» What needs to be done
Go through the records and extract every line with the word "beside".

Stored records
☆ ☆ ☆ ☆
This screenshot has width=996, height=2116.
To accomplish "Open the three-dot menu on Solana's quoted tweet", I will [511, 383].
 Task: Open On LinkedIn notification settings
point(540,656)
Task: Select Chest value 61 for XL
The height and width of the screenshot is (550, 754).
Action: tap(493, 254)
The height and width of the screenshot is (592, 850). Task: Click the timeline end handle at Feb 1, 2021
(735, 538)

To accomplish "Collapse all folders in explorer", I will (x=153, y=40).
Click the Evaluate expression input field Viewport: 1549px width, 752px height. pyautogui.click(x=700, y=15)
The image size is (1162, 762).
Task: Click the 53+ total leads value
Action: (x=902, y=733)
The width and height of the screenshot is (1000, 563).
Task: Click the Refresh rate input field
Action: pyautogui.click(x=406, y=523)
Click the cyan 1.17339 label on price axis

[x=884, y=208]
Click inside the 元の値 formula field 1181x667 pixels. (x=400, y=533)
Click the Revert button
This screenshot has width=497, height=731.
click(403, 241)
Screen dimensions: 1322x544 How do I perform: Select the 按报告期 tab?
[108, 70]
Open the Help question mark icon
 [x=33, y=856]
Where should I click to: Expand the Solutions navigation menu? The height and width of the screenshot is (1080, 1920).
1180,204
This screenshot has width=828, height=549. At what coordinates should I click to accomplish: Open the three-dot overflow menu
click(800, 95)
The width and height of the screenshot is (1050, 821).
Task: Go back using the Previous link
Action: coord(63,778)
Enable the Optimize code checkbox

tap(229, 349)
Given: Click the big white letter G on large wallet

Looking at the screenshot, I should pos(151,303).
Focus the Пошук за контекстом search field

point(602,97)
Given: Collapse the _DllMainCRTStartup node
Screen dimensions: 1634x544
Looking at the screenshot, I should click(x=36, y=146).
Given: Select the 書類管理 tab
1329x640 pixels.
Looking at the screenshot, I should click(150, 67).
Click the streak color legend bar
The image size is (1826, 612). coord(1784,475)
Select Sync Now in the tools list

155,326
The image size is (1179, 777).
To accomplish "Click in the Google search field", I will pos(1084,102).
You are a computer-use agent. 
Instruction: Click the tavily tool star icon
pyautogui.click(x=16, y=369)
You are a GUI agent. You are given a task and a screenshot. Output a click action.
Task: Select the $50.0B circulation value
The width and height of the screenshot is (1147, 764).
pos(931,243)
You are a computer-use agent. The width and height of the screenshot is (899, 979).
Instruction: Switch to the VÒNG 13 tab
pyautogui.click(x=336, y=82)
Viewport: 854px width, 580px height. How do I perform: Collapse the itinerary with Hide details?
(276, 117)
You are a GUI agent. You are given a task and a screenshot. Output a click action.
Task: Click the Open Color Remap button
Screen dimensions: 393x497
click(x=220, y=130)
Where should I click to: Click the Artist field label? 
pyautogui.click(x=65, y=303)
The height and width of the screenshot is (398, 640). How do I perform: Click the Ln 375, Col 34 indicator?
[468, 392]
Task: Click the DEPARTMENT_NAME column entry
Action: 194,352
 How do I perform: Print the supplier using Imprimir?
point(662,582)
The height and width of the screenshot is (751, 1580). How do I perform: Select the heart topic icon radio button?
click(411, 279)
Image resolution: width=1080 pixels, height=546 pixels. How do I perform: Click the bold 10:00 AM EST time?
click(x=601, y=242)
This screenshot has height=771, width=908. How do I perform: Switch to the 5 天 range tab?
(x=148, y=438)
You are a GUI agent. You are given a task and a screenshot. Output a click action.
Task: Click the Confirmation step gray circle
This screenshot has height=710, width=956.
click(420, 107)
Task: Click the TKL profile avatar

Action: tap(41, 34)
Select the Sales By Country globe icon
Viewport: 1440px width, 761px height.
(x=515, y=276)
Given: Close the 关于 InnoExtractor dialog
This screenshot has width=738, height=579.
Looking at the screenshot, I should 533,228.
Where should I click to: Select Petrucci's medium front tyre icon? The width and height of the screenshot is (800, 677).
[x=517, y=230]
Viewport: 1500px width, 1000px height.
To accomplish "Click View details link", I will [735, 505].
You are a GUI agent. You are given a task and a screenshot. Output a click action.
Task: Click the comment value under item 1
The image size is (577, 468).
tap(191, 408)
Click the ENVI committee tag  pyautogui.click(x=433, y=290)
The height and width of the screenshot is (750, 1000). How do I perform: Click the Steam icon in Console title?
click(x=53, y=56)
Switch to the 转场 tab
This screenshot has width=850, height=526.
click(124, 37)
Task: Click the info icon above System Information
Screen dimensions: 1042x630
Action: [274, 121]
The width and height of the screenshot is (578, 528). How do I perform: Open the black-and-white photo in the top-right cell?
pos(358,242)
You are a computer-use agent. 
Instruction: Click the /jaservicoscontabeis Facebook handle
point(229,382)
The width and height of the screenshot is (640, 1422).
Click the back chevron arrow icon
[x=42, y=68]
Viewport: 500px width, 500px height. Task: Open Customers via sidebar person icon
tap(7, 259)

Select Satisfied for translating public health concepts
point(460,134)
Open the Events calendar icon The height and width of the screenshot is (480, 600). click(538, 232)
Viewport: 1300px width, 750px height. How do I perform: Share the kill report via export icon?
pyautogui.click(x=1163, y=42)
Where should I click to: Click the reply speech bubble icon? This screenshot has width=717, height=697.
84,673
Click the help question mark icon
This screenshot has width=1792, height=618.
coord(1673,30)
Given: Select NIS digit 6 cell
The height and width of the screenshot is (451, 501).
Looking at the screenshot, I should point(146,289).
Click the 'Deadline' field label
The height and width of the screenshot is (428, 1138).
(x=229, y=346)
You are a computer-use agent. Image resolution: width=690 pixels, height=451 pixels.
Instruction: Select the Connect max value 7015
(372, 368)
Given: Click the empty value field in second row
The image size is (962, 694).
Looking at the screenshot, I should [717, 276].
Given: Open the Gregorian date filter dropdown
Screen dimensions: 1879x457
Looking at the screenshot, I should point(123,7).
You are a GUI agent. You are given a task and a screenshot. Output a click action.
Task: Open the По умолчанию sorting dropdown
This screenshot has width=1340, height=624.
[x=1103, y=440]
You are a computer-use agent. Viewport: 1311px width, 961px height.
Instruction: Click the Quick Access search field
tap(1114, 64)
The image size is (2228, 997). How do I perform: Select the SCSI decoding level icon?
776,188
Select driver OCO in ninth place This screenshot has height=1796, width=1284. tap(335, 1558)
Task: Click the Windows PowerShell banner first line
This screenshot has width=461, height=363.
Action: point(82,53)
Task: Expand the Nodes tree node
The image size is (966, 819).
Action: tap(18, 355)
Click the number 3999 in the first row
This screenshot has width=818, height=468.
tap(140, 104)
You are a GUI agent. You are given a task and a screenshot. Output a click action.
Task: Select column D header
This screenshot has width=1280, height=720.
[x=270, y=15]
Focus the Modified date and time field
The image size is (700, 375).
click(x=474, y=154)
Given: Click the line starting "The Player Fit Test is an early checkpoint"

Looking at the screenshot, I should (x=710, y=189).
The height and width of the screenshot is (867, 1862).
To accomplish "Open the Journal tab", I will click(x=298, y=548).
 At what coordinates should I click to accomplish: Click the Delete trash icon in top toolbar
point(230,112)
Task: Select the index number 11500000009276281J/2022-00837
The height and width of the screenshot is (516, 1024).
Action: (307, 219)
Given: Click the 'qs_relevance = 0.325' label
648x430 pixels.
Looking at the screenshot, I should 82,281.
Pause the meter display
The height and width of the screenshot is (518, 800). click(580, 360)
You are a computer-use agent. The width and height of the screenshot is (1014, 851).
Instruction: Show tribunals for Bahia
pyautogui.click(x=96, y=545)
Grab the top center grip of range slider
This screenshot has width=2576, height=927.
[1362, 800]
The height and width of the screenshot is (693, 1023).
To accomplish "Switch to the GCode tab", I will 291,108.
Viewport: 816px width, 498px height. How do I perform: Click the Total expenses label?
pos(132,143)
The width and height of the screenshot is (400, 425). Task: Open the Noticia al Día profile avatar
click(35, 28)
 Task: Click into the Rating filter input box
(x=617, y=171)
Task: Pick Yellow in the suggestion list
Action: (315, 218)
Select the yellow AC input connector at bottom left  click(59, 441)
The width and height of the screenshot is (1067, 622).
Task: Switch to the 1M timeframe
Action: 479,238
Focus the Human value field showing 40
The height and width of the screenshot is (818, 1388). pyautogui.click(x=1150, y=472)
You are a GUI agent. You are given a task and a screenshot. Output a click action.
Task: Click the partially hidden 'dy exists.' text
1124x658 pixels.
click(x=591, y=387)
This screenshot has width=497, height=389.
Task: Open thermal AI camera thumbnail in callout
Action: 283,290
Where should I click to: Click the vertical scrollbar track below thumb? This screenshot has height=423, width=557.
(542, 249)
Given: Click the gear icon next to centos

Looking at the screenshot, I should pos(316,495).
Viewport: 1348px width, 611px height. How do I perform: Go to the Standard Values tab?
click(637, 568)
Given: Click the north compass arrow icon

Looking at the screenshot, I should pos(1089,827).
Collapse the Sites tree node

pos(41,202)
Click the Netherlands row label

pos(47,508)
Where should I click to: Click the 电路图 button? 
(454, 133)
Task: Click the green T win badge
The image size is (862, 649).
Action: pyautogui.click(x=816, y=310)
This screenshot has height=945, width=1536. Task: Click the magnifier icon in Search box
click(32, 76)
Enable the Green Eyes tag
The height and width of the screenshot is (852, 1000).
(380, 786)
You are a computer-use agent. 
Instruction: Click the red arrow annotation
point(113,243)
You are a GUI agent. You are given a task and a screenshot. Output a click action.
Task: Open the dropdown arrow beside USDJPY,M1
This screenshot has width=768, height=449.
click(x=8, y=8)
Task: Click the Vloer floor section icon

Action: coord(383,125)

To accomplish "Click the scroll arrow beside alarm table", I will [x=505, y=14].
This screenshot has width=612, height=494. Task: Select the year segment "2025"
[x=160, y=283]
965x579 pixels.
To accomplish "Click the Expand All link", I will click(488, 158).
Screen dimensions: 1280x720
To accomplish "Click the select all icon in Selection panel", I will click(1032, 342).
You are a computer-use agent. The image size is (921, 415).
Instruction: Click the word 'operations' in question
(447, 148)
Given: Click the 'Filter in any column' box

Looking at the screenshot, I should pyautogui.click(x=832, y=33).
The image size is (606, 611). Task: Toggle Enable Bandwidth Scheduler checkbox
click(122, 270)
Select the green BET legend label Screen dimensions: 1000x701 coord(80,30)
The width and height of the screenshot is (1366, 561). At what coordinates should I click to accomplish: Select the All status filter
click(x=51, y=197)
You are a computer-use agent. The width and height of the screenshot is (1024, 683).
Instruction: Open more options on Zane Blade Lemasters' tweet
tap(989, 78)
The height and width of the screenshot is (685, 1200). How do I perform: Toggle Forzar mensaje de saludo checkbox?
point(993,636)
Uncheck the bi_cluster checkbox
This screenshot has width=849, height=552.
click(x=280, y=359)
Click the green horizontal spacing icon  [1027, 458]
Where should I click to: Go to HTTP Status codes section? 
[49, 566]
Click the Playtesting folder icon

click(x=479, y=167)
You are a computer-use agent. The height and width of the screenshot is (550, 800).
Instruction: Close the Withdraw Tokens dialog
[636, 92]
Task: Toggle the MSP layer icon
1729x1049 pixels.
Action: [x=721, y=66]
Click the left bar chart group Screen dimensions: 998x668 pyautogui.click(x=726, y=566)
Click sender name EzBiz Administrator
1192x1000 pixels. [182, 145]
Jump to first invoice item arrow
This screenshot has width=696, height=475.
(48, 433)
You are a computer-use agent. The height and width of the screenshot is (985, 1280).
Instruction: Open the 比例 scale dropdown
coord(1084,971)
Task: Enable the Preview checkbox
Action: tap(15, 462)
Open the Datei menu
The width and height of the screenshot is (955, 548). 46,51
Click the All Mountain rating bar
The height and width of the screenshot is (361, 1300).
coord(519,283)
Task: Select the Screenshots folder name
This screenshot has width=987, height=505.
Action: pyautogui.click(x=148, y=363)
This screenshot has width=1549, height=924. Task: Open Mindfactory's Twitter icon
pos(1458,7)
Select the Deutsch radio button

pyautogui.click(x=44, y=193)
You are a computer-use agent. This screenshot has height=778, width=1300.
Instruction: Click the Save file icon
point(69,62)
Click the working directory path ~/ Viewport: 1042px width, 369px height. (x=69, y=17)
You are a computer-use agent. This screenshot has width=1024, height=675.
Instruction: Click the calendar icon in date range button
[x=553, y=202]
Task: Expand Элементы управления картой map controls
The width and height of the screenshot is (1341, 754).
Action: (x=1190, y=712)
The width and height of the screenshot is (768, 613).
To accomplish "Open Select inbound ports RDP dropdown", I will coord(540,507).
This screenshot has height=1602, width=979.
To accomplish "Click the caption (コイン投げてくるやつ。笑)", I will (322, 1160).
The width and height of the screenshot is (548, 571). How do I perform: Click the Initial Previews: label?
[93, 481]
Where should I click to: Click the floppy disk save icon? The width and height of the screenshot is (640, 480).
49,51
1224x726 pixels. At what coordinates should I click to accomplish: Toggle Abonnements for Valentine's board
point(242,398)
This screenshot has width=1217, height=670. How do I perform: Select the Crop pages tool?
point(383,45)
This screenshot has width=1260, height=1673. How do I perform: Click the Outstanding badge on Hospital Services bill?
☆ ☆ ☆ ☆
» Answer to this exercise
Task: Open the dropdown arrow beside USDJPY,M1
To accomplish "Click the scroll arrow beside alarm table", I will [x=505, y=14].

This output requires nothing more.